» Tasks for this exercise:
1/ Answer each of these from the IP velocity article, one answer per line, marked (a), (b), (c) to match:
(a) In plain terms, what does IP velocity count?
(b) In the usual interview scenario, how much was the first-order credit, and how long did the budget last?
(c) Which attack does tracking transactions per IP per minute catch?
2/ Please extend the IP velocity article, picking up after its final sentence.

May 18, 2026·12 min read

How to calculate IP velocity in SQL

Sharpen SQL for your next interview

500+ SQL problems with worked solutions — joins, window functions, CTEs.

Contents:

What IP velocity actually catches
Windows and metrics worth tracking
The SQL formula
Rolling up by ASN and region
Spotting distributed botnets
Common pitfalls
Optimization tips
Related reading
FAQ

What IP velocity actually catches

A single IP firing dozens of signups in an hour is almost always abuse. It is the cheapest, oldest attack against promo codes, refer-a-friend bonuses, and free trials, and it is still the first thing fraud teams at Stripe, DoorDash, and Uber check when a coupon campaign goes sideways at 2am. IP velocity, in plain terms, is just the count of actions originating from the same network address over a sliding window. The reason it shows up in every fraud analyst interview is that the SQL is short, the trade-offs are real, and the candidate has to defend their thresholds.

The scenario you usually get is something like this: "We launched a $20 first-order credit last night and burned through the budget in four hours. Find the IPs responsible by Monday morning." The wrong answer is to dump every IP with more than one signup. The right answer is a sliding window on a few different durations, joined against ASN metadata, with a clear story about what to do for residential addresses behind carrier NAT versus a known datacenter range. If the interviewer is from a payments company, expect a follow-up about unique cards per IP rather than raw signups.

The reason this lives next to user velocity but is not the same metric is that user velocity tracks an authenticated identity doing too much, while IP velocity tracks a network address doing too much across many identities. The two complement each other. An attacker who rotates accounts but stays on one home IP shows up on velocity per IP. An attacker who rotates IPs but reuses one stolen card shows up on velocity per payment instrument. A real fraud stack runs both, and the interview answer that includes that nuance lands better than one that does not.

Windows and metrics worth tracking

The interesting denominators are signups per IP per hour, transactions per IP per minute, unique cards per IP per day, and failed login attempts per IP per hour for credential stuffing. Each one has a different attacker in mind. Signups per hour catches coupon farming. Transactions per minute catches card testing, where a bad actor checks a list of stolen card numbers against a low-friction merchant. Unique cards per IP catches the same card-testing attack from the other side. Failed logins per IP catches credential stuffing.

» Dataset content:
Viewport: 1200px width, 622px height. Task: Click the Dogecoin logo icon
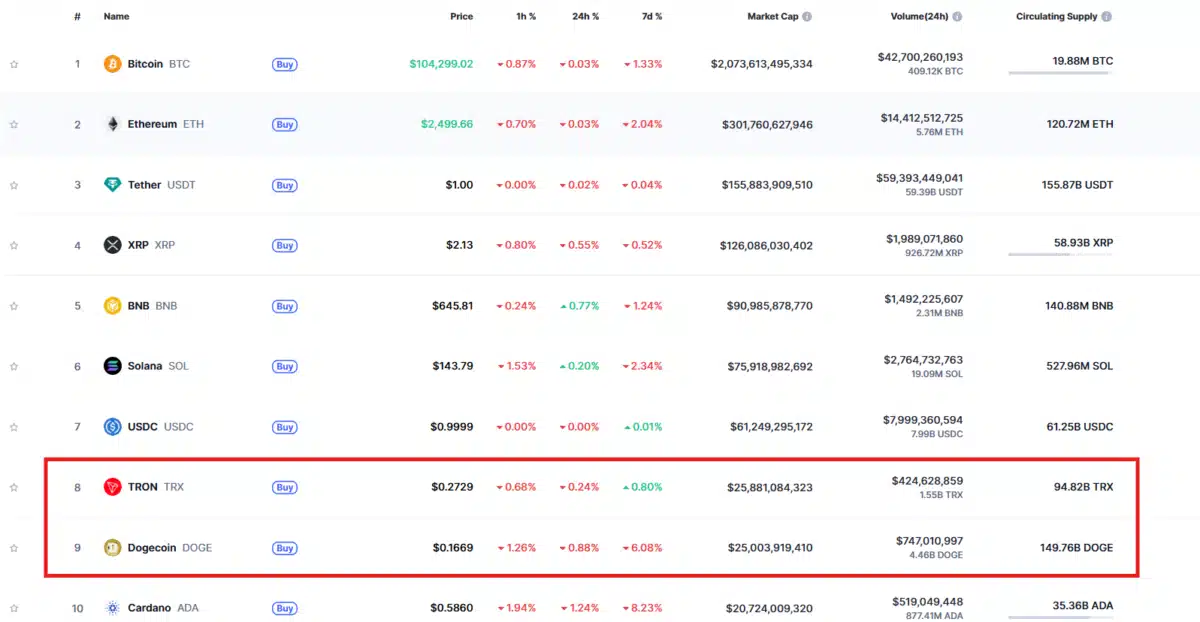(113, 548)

» Results of the tasks:
1/
(a) The actions coming from the same network address over a sliding window.
(b) The credit was $20, and the budget was gone in four hours.
(c) Card testing, where a bad actor checks a list of stolen card numbers against a low-friction merchant.

2/
The reason you want more than one window is that attackers calibrate. A scripted signup tool that knows there is a per-minute cap will pace itself just under the limit, which means a one-minute window misses it while a one-hour window catches the cumulative burst. Picking three windows, usually one minute, one hour, and twenty-four hours, gives you coverage against both burst and slow-drip patterns without much extra cost.

The SQL formula

The classic shape is a single aggregate per IP with several FILTER clauses, one per window. The HAVING clause at the bottom is where you encode the alert threshold. The example assumes a signups table with ip, user_id, and created_at columns and runs on Postgres or any warehouse with FILTER syntax, including Snowflake and Databricks.

SELECT
    ip,
    COUNT(*) FILTER (WHERE created_at >= NOW() - INTERVAL '1 minute')  AS last_1_min,
    COUNT(*) FILTER (WHERE created_at >= NOW() - INTERVAL '1 hour')    AS last_1_hour,
    COUNT(*) FILTER (WHERE created_at >= NOW() - INTERVAL '24 hours')  AS last_24h,
    COUNT(DISTINCT user_id) FILTER (
        WHERE created_at >= NOW() - INTERVAL '24 hours'
    ) AS unique_users_24h
FROM signups
WHERE created_at >= NOW() - INTERVAL '24 hours'
GROUP BY ip
HAVING COUNT(*) FILTER (
    WHERE created_at >= NOW() - INTERVAL '1 hour'
) > 10
ORDER BY last_1_hour DESC;

Ten signups in an hour from one address is the red-flag threshold most consumer apps converge on, but it is a starting point, not a constant. The right number depends on what fraction of your normal traffic comes through corporate or carrier NAT and how expensive a false positive is. For a B2B product where each signup is a sales-qualified lead, anything above five per hour is worth a review. For a free-tier consumer game where signups are essentially free, twenty per hour might be a more realistic line.

For transaction velocity rather than signup velocity, swap the table and look at unique payment instruments instead of unique users. Card testing tends to leave a clear signature: many distinct card numbers, all failing 3DS or AVS, all from one IP in a five-minute window. That query is the same shape with COUNT(DISTINCT card_hash) substituted in.

Rolling up by ASN and region

A single IP threshold misses the modern shape of abuse, which is distributed across an ASN. The rollup query groups by autonomous system number and country so you can spot a datacenter range with thousands of clean-looking signups across hundreds of fresh IPs. AWS, DigitalOcean, Hetzner, OVH, and Linode are the usual suspects. Residential ASNs from Comcast, AT&T, or Verizon are not, even when the volume is high.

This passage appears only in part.